7)"I pay SO much in Social security taxes..."
(yeah, 8% of the first x dollars, and then nothing - while *I* was paying 15.3% of 100% of *my* income [self-employed].) My brother came out with that one. He earned 3 times what we earned.

It's easy to spend more than one makes, but by the time you're making, hmm, 60K or so, your life is very, very different from that of the folks below you. I've been on both sides of this income divide. This fancy-ass job stuff: big salary, health insurance, Flex-spending, free vacation time, unemployment insurance. It's a heck of a racket, and it's a MUCH easier life.

Re: Add to that list....

Is there a *rationale* for making self-employed people pay more?

Re: Add to that list....

Is there a *rationale* for making self-employed people pay more?

Yes. When you are an employee your employer is also taxed am amount that matches your 7.15% Social Security/Medicaid tax; in all 15.3% of your pay is reported to the Social Security Agency under your Social Security number although you yourself only paid 1//2 of that.

If you are self-employed, as your own employer you pay both the employer and employee portions as reported on Schedule SE. However 1/2 the Self-Employment Tax - i.e.the 7.15% employer portion - may be deducted from you reported profit and other income to arrive at your Adjusted Gross Income on pg.1 of Form 1040. Your AGI is the figure on which your Federal income tax is then calculated. It's effectively the same as deducting the employer portion as a business expense. Yes, it's rather convoluted. Nobody (sane) ever said the US Tax code was simple.

Re: Add to that list....

While that deduction is nice, it's not saving in taxes nearly the equivalent of not having paid it at all.

You don't pay Federal taxes on that 7.15% of your income, which does not come out to being the equivalent of not forking over any of that 7.15% chunk.

Re: Add to that list....

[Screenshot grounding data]
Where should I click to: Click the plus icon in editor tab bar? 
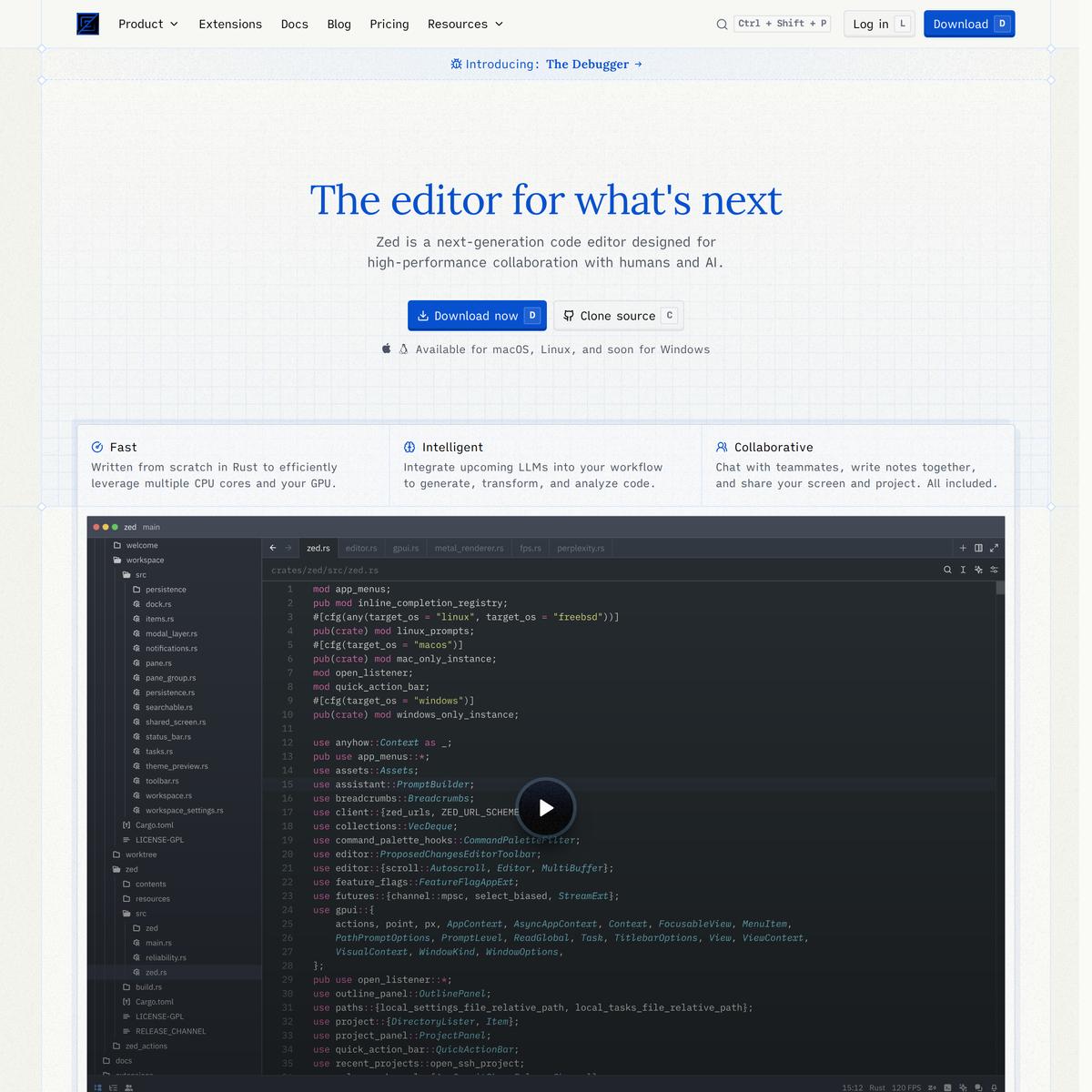pos(963,548)
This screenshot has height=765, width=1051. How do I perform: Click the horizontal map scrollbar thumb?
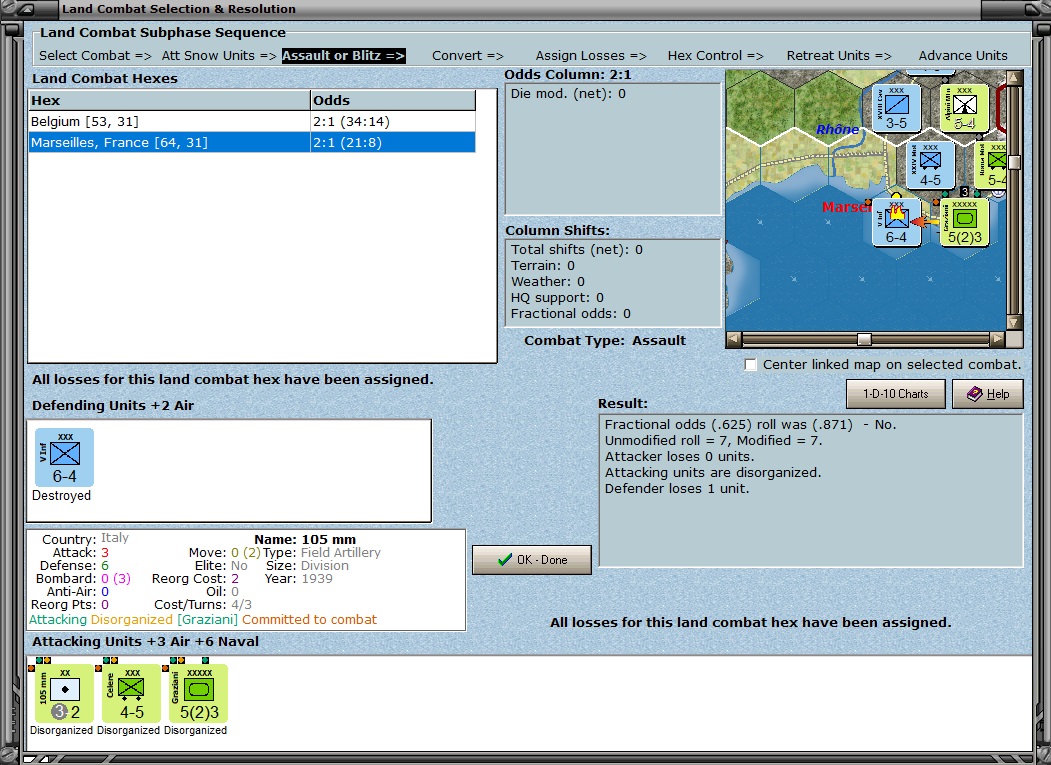click(865, 339)
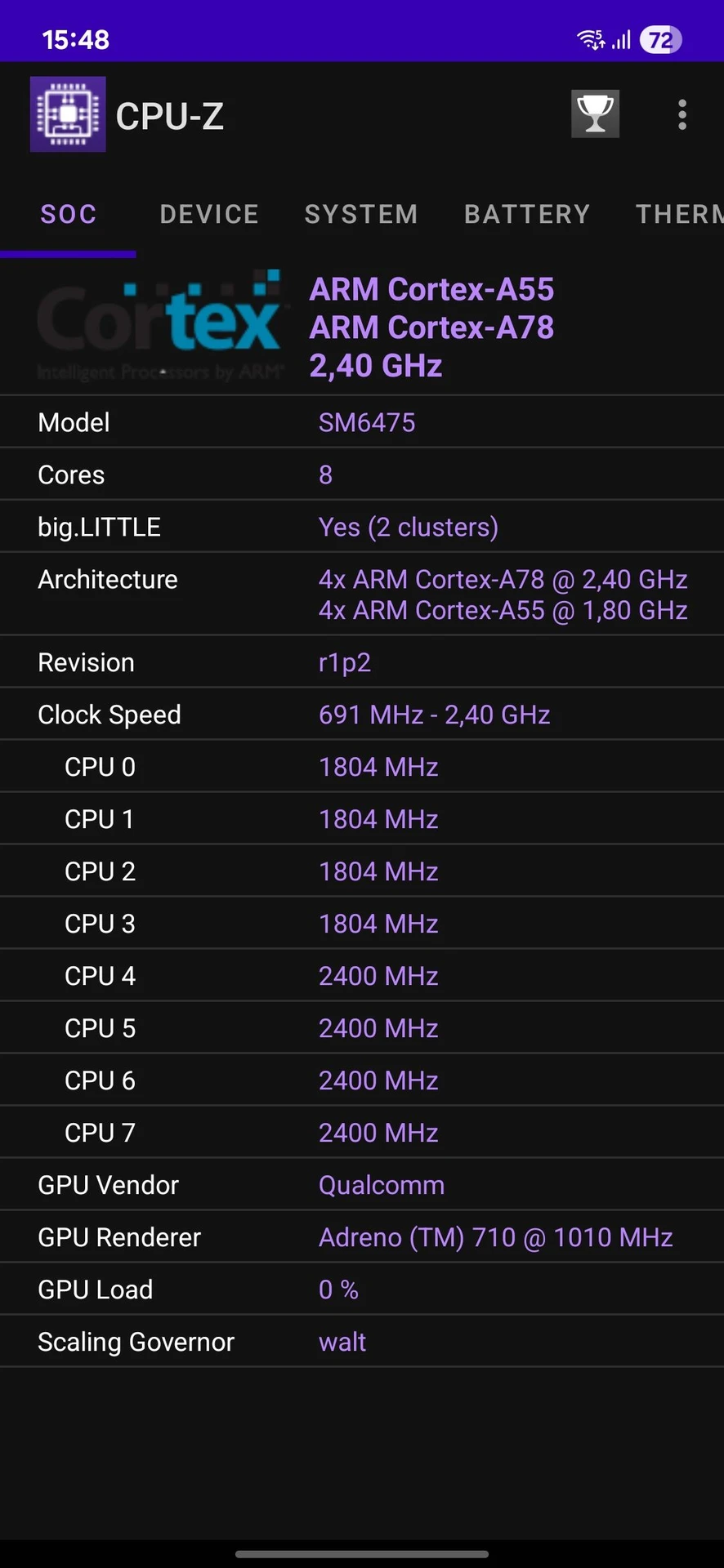Go to the BATTERY tab
724x1568 pixels.
(x=527, y=214)
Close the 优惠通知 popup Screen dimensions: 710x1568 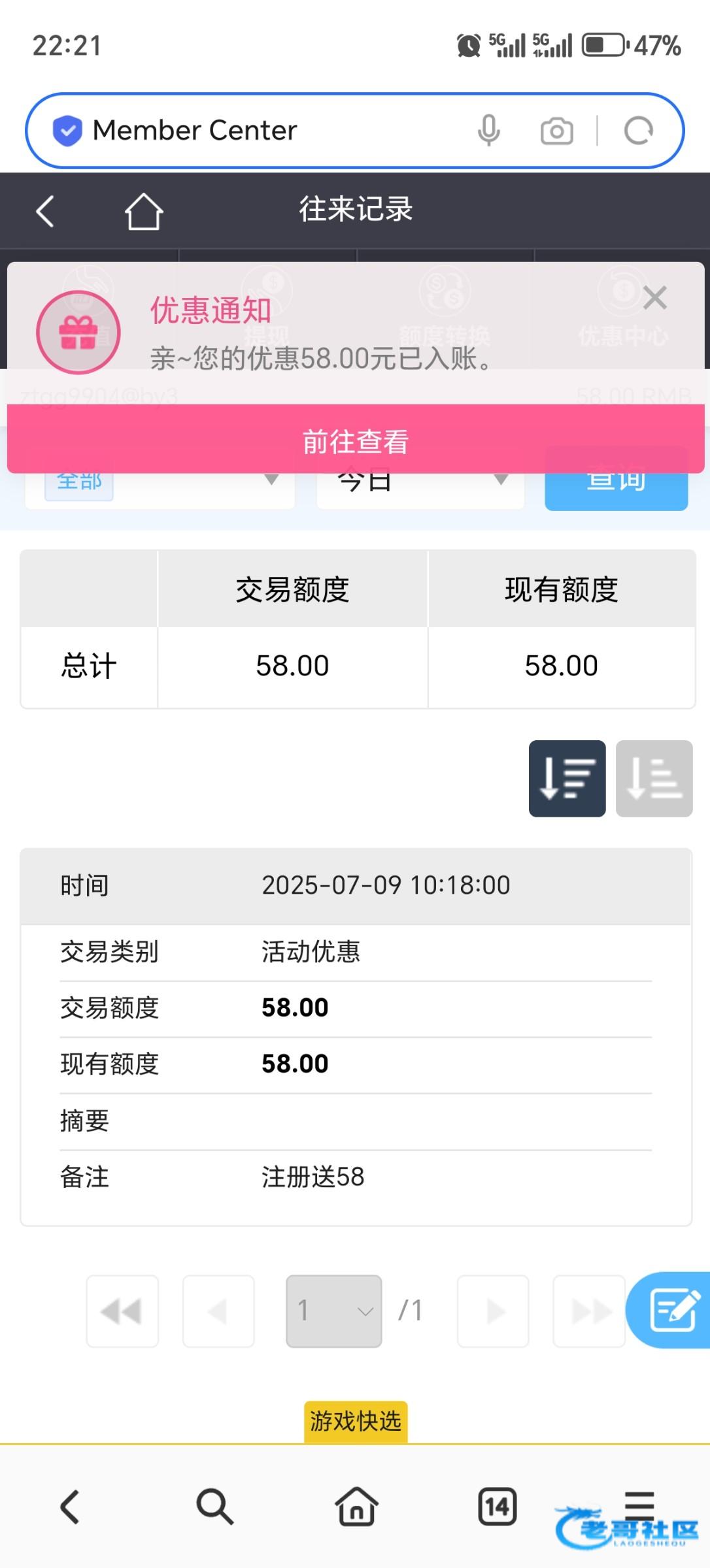[654, 298]
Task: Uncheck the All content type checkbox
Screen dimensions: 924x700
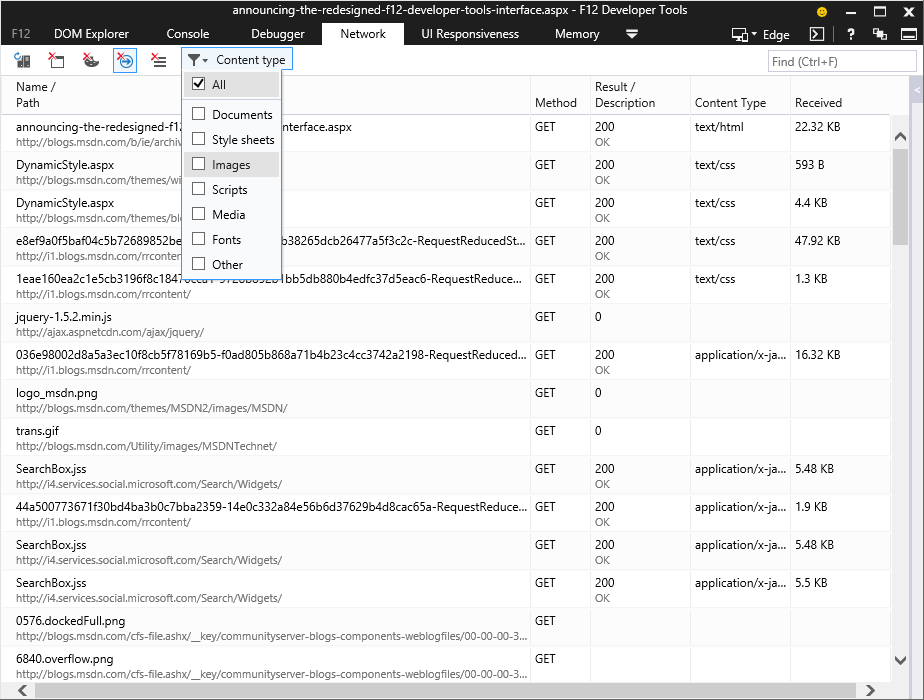Action: tap(199, 84)
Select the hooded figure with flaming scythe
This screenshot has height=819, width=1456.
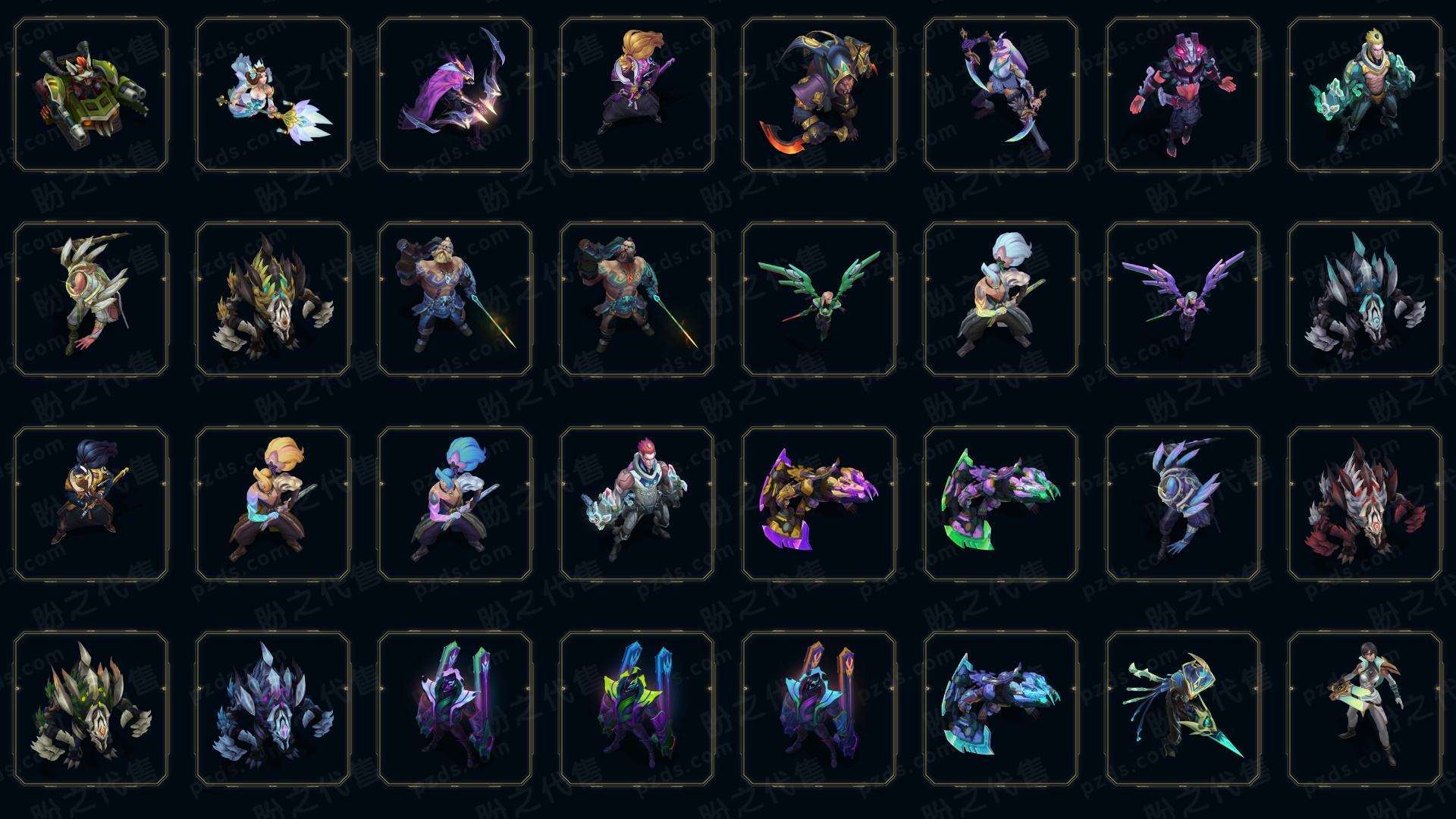click(x=819, y=95)

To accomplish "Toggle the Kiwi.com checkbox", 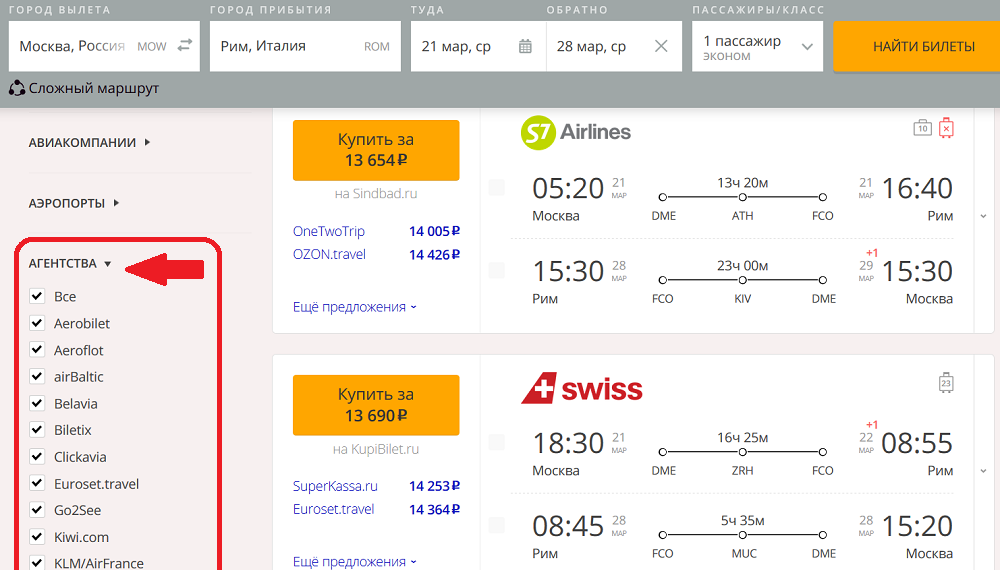I will [x=37, y=536].
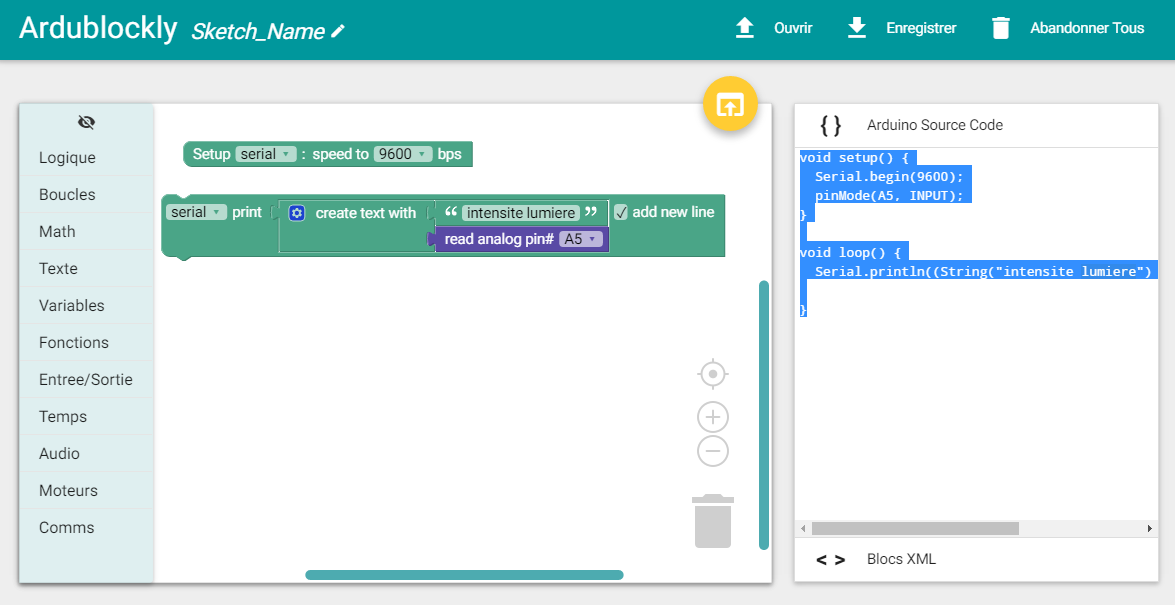Zoom in with the plus icon
The height and width of the screenshot is (605, 1175).
pyautogui.click(x=713, y=417)
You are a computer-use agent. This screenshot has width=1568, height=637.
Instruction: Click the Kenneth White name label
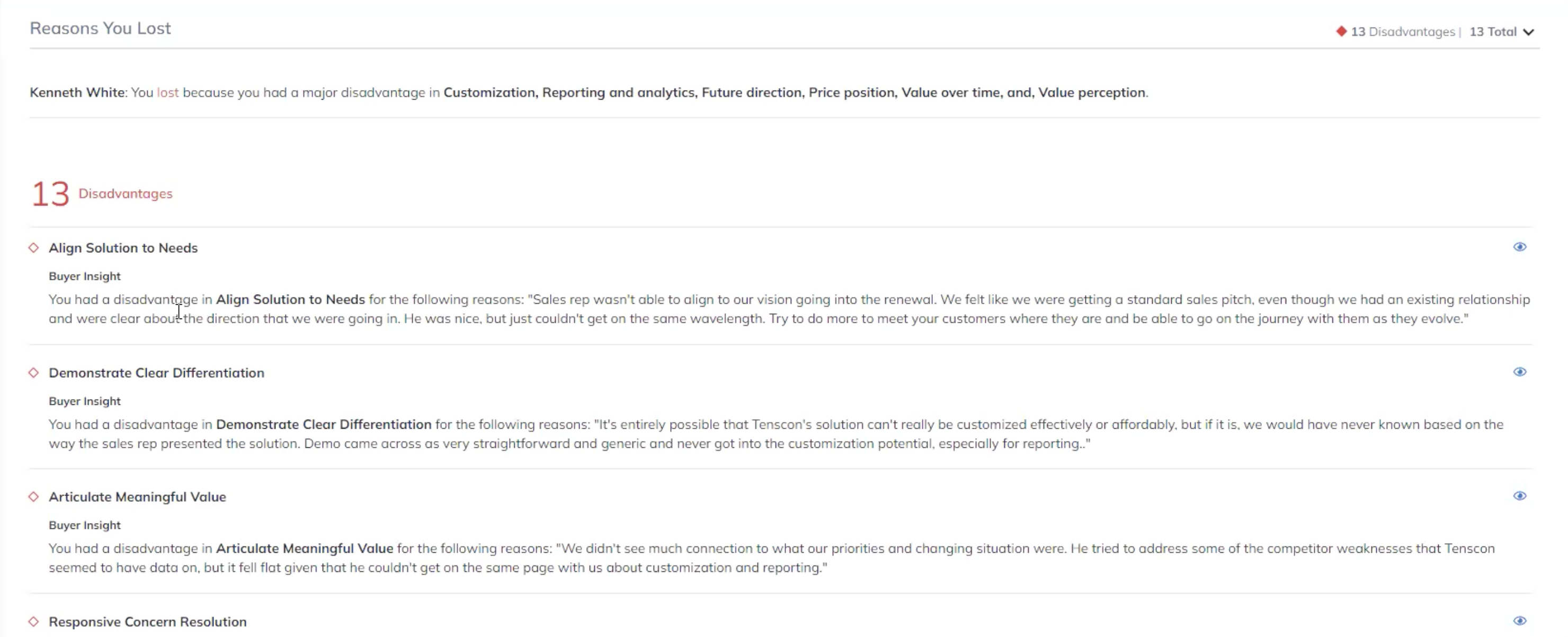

**Directions:** In the forum thread about Social Security taxes, on which schedule does a self-employed person report both the employer and employee portions?

**Answer space:** Schedule SE